Sawsan from Chef in Disguise was our March 2013 Daring Cooks hostess! Sawsan challenges us to make our own homemade cheeses! She gave us a variety of choices to make, all of them easily accomplished and delicious!
Yessss, you read that right: one of my best blogger friends was this month’s Daring Cooks hostess! I was so excited when I read her name as I knew she would come up with something awesome! And boy she did! She challenged us to make home made cheese! Now, you guys know how much I LOVE cheese, so this was an amazing challenge for yours truly! After making home made labneh and salumi (check out my Salame Cotto if you’ve missed it!) last month, I was ready to test my luck at making cheese. My imagination immediately ran wild as I imagined myself making all kinds of delicious cheeses, but then reality hit… hard. To make the majority of cheeses you need 1. Raw – unpasteurized or at least unhomogenised milk 2. You need to age it. Living in Australia automatically excludes me from trying my hand at making some “serious” cheese at home, as it is way too hot here to age cheese at home and it is impossibile to find unpasteurized and unhomogenised milk in the city. So, I went back to the basics and after some research, I decided to try and make a simple Chèvre. I must admit I also had a hard time finding a shop that sells rennet, cultures and all the stuff you need to make cheese, but in the end I managed to locate one! I got some goat milk from the store and made a full batch of cheese. Well, not really. The milk did not set at all. Grrrrrrrr. Why??? I learnt the hard way that store bought milk down here is homogenised and this process interferes with the setting of the curds. So, I had to throw away 2 liters of goat milk! I read online that adding calcium chloride to store bought milk helps the setting… so I went out again and got some calcium chloride and some more goat milk and started all over again. Well, guess what? It worked! Making Chèvre at home is actually pretty easy, once you know your milk. I will be trying out some more cheeses in the next few months (I do have some more rennet in the fridge!), but I have a feeling it will be very hard to make anything really good with store bought milk! We’ll see though… I won’t give up so easily! In the meantime, I will leave you’ll with my latest success: Chèvre. Enjoy and don’t forget to check out all the other cheeses that my fellow Daring Cooks came up with, here!
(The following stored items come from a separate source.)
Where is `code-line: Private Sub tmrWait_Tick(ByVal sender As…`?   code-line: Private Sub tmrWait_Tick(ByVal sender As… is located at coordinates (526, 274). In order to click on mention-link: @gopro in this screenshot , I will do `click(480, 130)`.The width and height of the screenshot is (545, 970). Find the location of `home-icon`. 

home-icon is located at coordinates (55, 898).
Thank you Sawsan for being such a fantastic hostess and a never ending source of inspiration! 🙂
- 2 lt - 67.6 oz. pasteurized goat milk
- 1 sachet powdered Mesophilic DVI culture (I used 1 sachet Mesophilic MW3 from Mad Millie)
- ½ rennet tablet (or a couple of drops of liquid rennet – follow manfacturer’s dosage), crushed in ¼ cup water
- ½ heaped tsp sea salt, or to taste
- 1 ml - 0.03 oz. calcium chloride (if using pasteurized milk)
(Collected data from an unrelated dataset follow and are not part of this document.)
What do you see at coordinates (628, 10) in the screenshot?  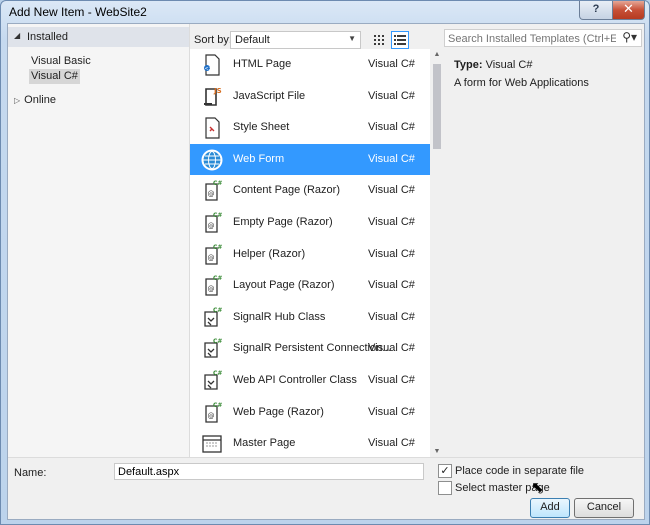 I see `close-button: ✕` at bounding box center [628, 10].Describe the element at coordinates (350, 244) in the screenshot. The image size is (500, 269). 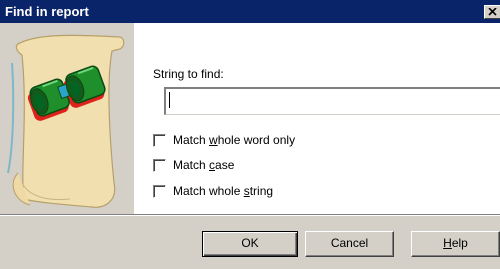
I see `cancel-button: Cancel` at that location.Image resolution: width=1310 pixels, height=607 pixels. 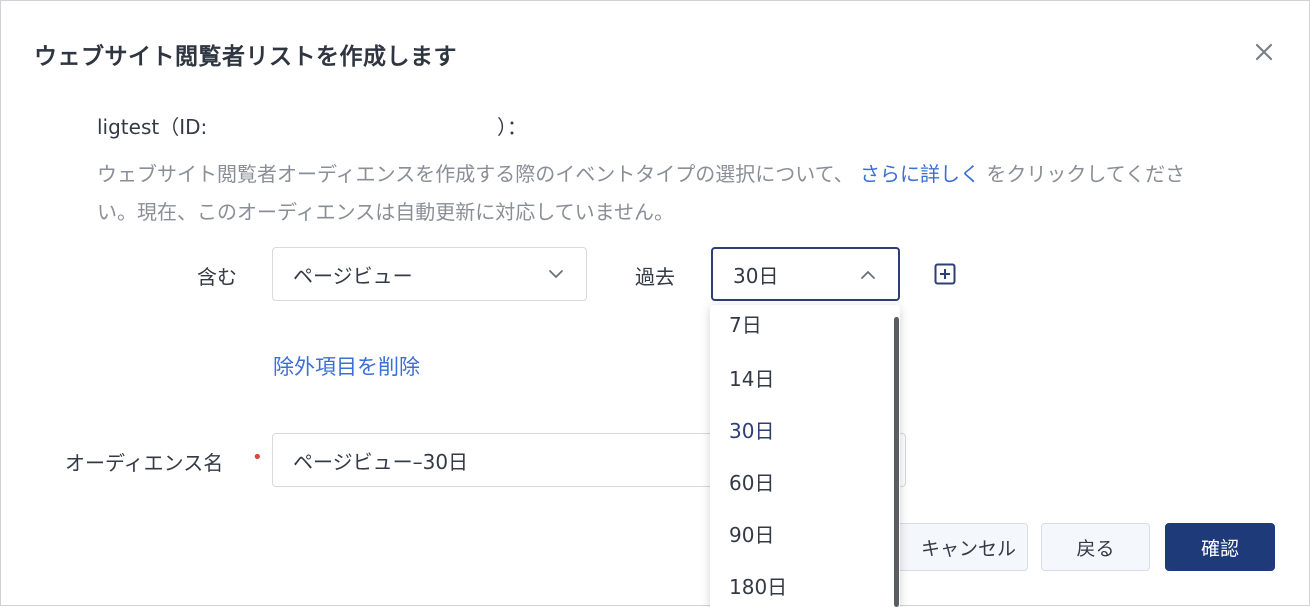 What do you see at coordinates (217, 277) in the screenshot?
I see `include-label: 含む` at bounding box center [217, 277].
- NOTE: you can use half the dosage of rennet for a milder tasting and slightly softer cheese.
- Put the goat milk in a big pot and heat it on a low fire until it reaches 30°C - 86°F, then remove it from the fire, add the calcium chloride and mix well.
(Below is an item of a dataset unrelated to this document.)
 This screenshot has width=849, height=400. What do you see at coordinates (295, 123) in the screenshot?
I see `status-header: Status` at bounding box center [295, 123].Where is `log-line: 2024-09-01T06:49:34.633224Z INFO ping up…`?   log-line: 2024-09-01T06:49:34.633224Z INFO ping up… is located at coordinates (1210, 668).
- Add the culture and mix well for a couple of minutes, to make sure they are evenly distributed. Cover the pot and keep it aside for 45 to 60 minutes.
- Now crush the rennet and dissolve it in the water.
- Add the dissolved rennet to the milk and stir well for a couple of minutes, to make sure it is evenly distributed.
- Cover the pot with a lid and a couple of towels, and put it in the oven without turning it on. Keep it completely undisturbed (do not touch it/shake it/move it!) for 18 hours.
- Line a colander with a double layer of cheese cloth and put it on top of a big bowl (so you can collect the whey that will come out of the cheese).
- After the 18 hours, your milk should have set and you can scoop out the curds with a slotted spoon and put them to drain in the colander.
- Bring the four corners of the cheese cloth together and twist it to squeeze out the whey over the bowl. Do that until it drips less, then tie the top of the cloth just above the cheese with string and hang it on top of the sink.
- Let it drain for about 5 hours, then open the cheese cloth, mix the salt with the cheese and put it in a mould (if you have one) and keep it to drain at room temperature for another 16 to 21 hours.
- Then unmould it and keep it in the fridge until you are ready to eat it.
- Serve it on crusty bread, plain or with chives, or with some berries and a drizzle of honey on the top.